Document excerpt.
%%

Cascading the analysis stages yields a hierarchical wavelet decomposition of the initial mesh. The method stores the intermediary difference vectors \(\mathbf {w}_{l,V_{o_{l+1}}}\) and the coarsest level scaling coefficients, \(\mathbf {s}_{0, V_{e_0}}\), with \(l \in {0:L}\). In order to recover the initial information, the intermediary filter matrices, \(\mathbf {P}_l\) and \(\mathbf {U}_l\), also need to be stored.

2.2 Graph-Based Lifting Scheme Operations

We now proceed to describing the necessary steps for adapting the lifting scheme principles to the irregular graph domain. In doing this, we consider a mechanism for guiding the lazy wavelet partitioning such as salient features loss is reduced during downsampling. We also aim to develop prediction and update filters that minimize the approximation error at lower levels of resolution.

Lazy Wavelet Partitioning

Our choice of a heuristic feature preservation mechanism is the generalized quadric error metric, detailed by Garland and Heckbert [17]. The goal of this metric is to facilitate computing the squared distances from any point to the support plane of a triangle. For the remainder of this discussion, we will refer to vertices and their attributes as elements from the \(\mathbb {R}^n\) vector space, where the first three components are the geometric coordinates and the remaining \(n-3\) represent the attribute data.

Let \(\mathbf {v}_1, \mathbf {v}_2, \mathbf {v}_3 \in \mathbb {R}^n\) be column vectors corresponding to the vertices of a triangle and \(\mathbf {p} \in \mathbb {R}^n\) an arbitrary point. The core idea of this approach is to algebraically express as a matrix, denoted by \(\mathbf {Q}(\varDelta (\mathbf {v}_1, \mathbf {v}_2, \mathbf {v}_3))\), the computation of the squared distance from \(\mathbf {p}\) to the support plane of these 3 vertices. It is then easy to compute the sum of squared distances from \(\mathbf {p}\) to the support planes of a triangle family, \(\left( \varDelta _i(\mathbf {v}_{1}, \mathbf {v}_{2}, \mathbf {v}_{3}) \right) _{i={1:N}}\), as

$$\begin{aligned} \sum \limits _{i={1:N}}{d(\mathbf {p}, \varDelta _i(\mathbf {v}_{1}, \mathbf {v}_{2}, \mathbf {v}_{3}) )^2 } = \begin{pmatrix} \mathbf {p} \\ 1 \end{pmatrix}^\intercal \left\{ \sum \limits _{i={1:N}} \mathbf {Q}\left( \varDelta _i(\mathbf {v}_{1}, \mathbf {v}_{2}, \mathbf {v}_{3}) \right) \right\} \begin{pmatrix} \mathbf {p} \\ 1 \end{pmatrix}. \end{aligned}$$

(34)

%%

Data excerpts.
%%

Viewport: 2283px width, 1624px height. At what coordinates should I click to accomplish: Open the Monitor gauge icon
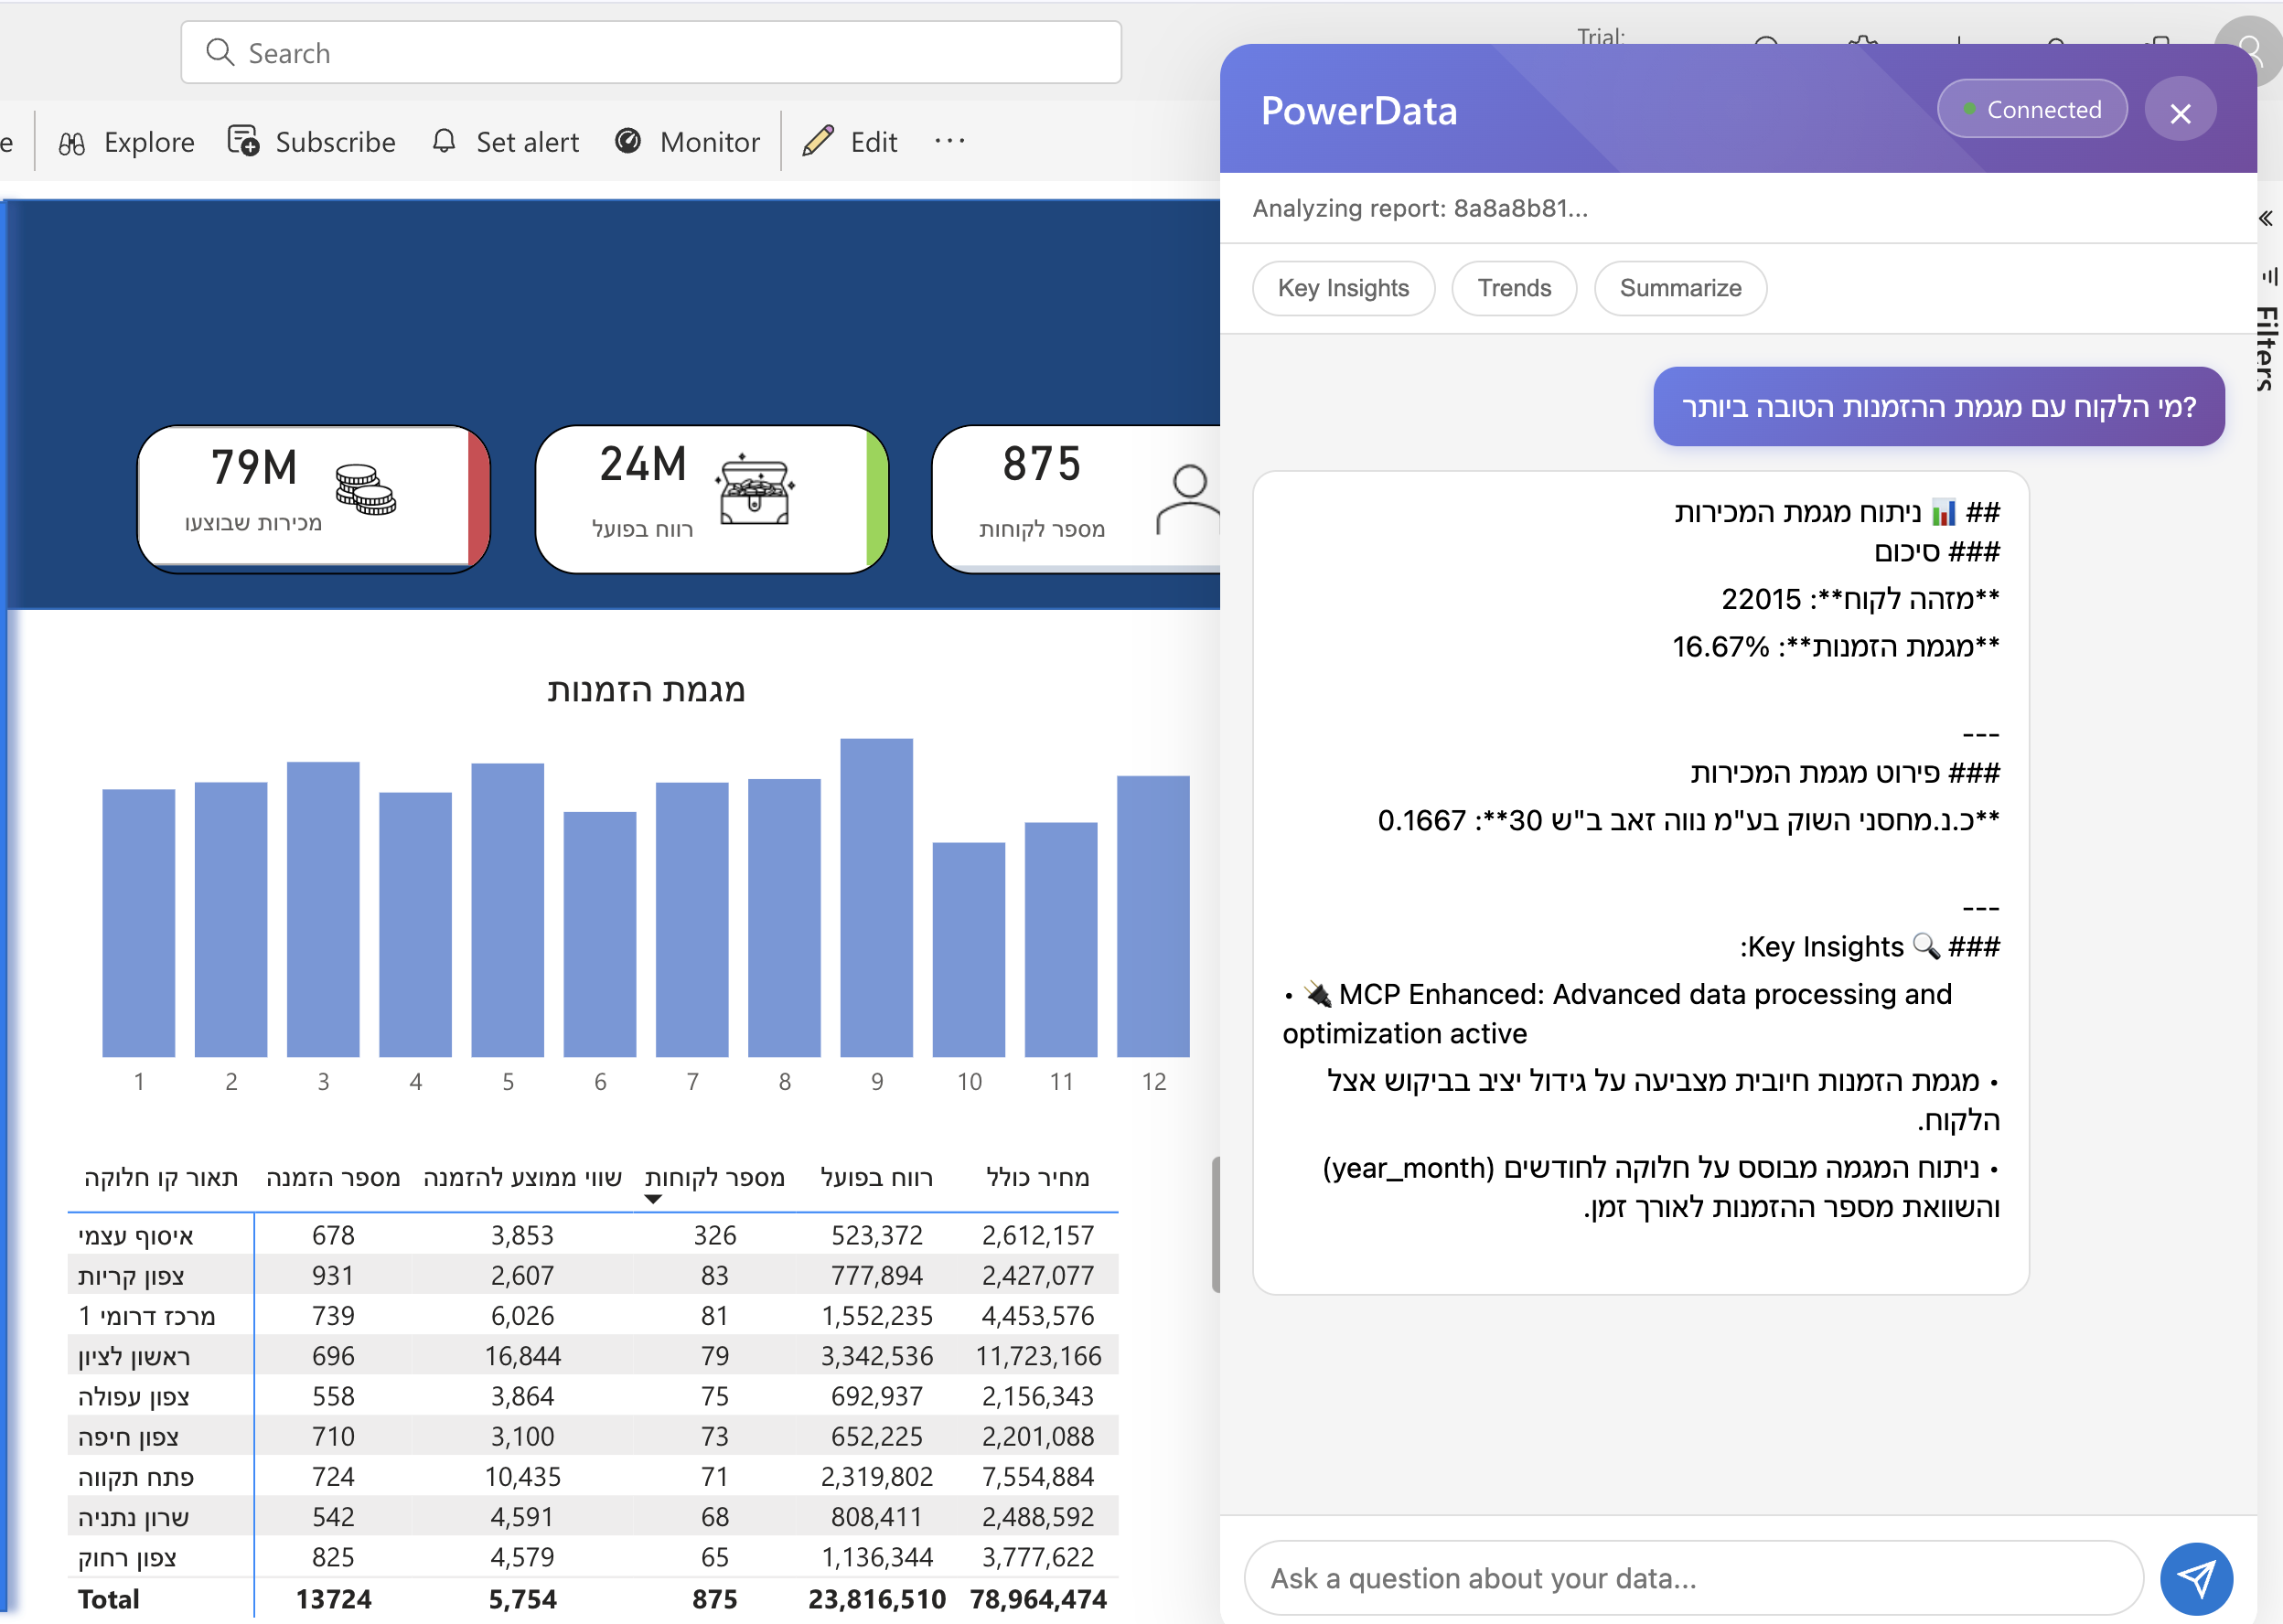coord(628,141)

%%
%%

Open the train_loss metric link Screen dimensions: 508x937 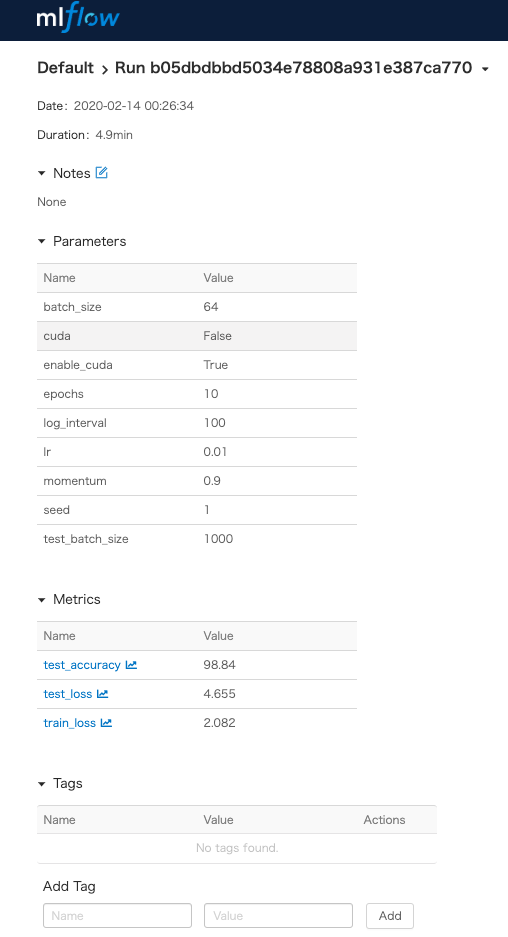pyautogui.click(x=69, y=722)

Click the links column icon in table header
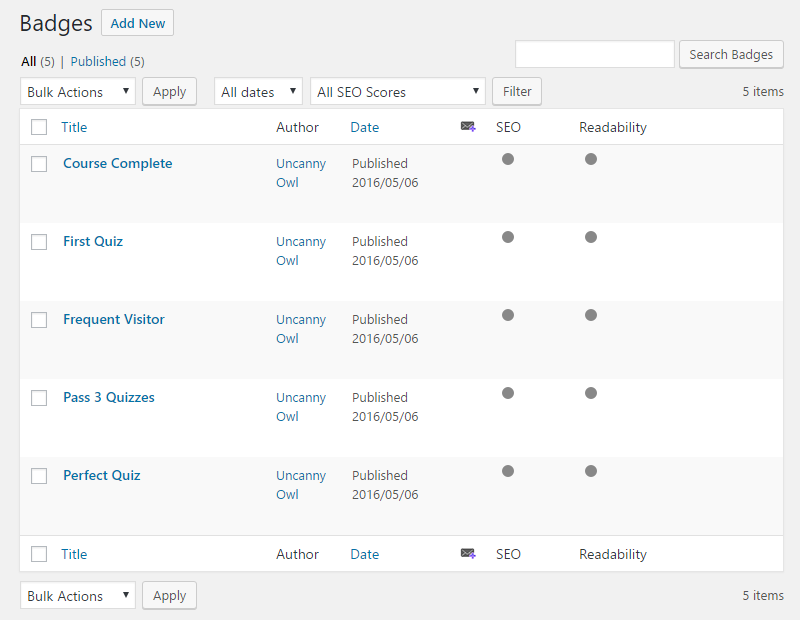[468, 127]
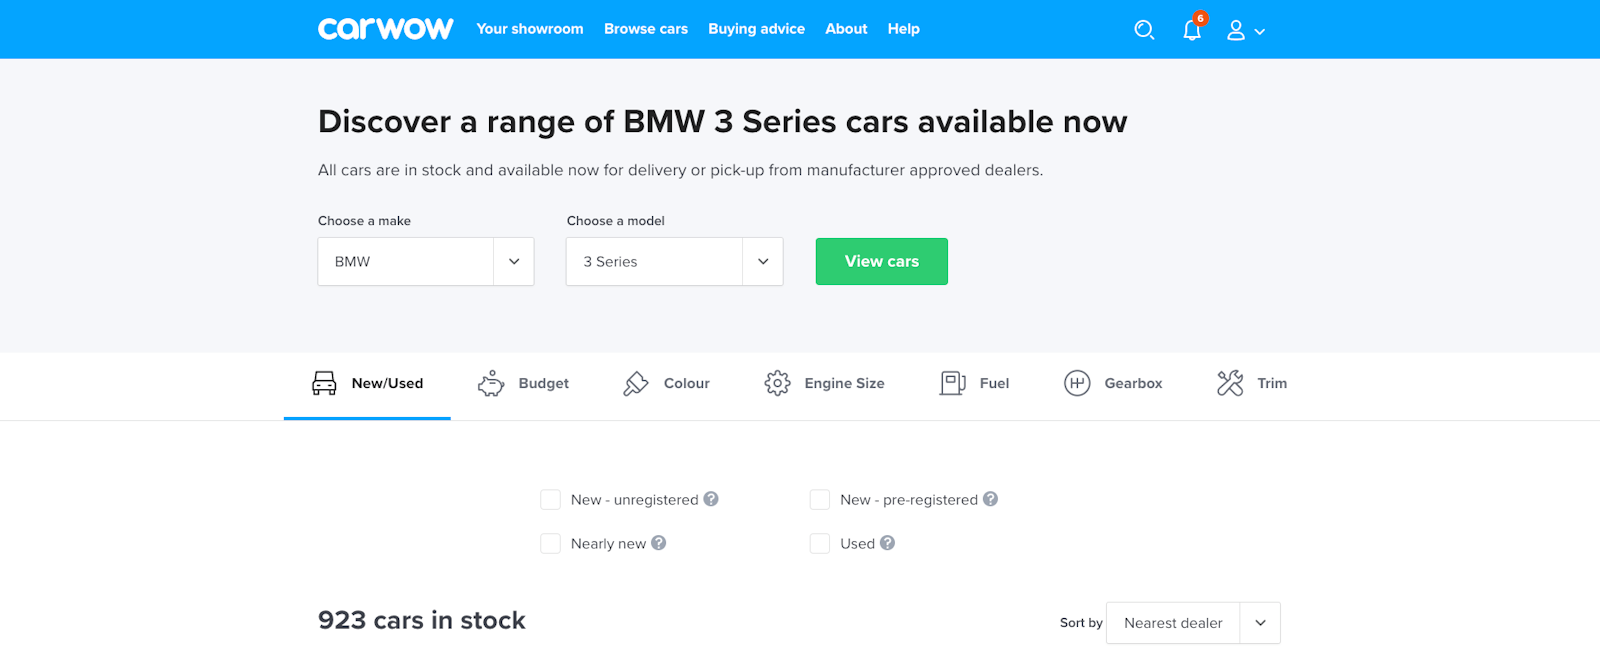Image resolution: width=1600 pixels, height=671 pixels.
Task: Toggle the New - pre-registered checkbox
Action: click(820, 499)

%%
%%

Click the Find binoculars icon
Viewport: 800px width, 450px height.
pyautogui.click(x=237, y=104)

%%

Can you extend the text on graph-based lifting for meshes, picking up right after equation (34)? The material has no connection to the wavelet mesh text.

Answer to this problem.
In the original incremental simplification algorithm [17], the set of faces in the one-ring neighborhood of each vertex is used to compute an associated matrix

$$\begin{aligned} \mathbf {Q(v)} = \sum \limits _{\varDelta _k \in \mathscr {N}_t^1(\mathbf {v})}{ \mathbf {Q}(\varDelta _k) }, \end{aligned}$$

(35)

where \(\mathscr {N}_t^1(\mathbf {v})\) represents the set of all triangles incident at \(\mathbf {v}\).

The advantage of using the matrix notation is manifested when performing edge collapses and fusing the endpoint vertices. Whenever two vertices, \(\mathbf {v}_a\) and \(\mathbf {v}_b\), are replaced by a new vertex, \(\mathbf {w}\), the local geometric information that was characterized by the neighborhoods of these vertices is preserved by setting \(\mathbf {Q}(\mathbf {w}) \leftarrow \mathbf {Q}(\mathbf {v}_a) + \mathbf {Q}(\mathbf {v}_b)\). This way, although the mesh is coarser, the new vertex still retains the local geometric variability of the initial model. Thus, the history of collapses is added together and represented as a single quadric matrix.

The matrix terms in Eq. (35) describe quadrics in the sense that all isosurfaces obtained from varying point \(\mathbf {p}\) in Eq. (34) are quadrics. The term quadric error metric is thus justified since these matrices offer a means of estimating an error measure from an arbitrary position \(\mathbf {p}\) to a local patch around any vertex \(\mathbf {v}\). As described in [7], this metric also allows for the introduction of a cost function associated to each vertex:

$$\begin{aligned} \mathtt {cost}(\mathbf {v}) = \begin{pmatrix} \mathbf {v} \\ 1 \end{pmatrix}^\intercal \left( \sum \limits _{\mathbf {v}_i \in \mathscr {N}_v^1(\mathbf {v})} { \mathbf {Q}(\mathbf {v}_i)}\right) \begin{pmatrix} \mathbf {v}\\ 1 \end{pmatrix}, \end{aligned}$$

(36)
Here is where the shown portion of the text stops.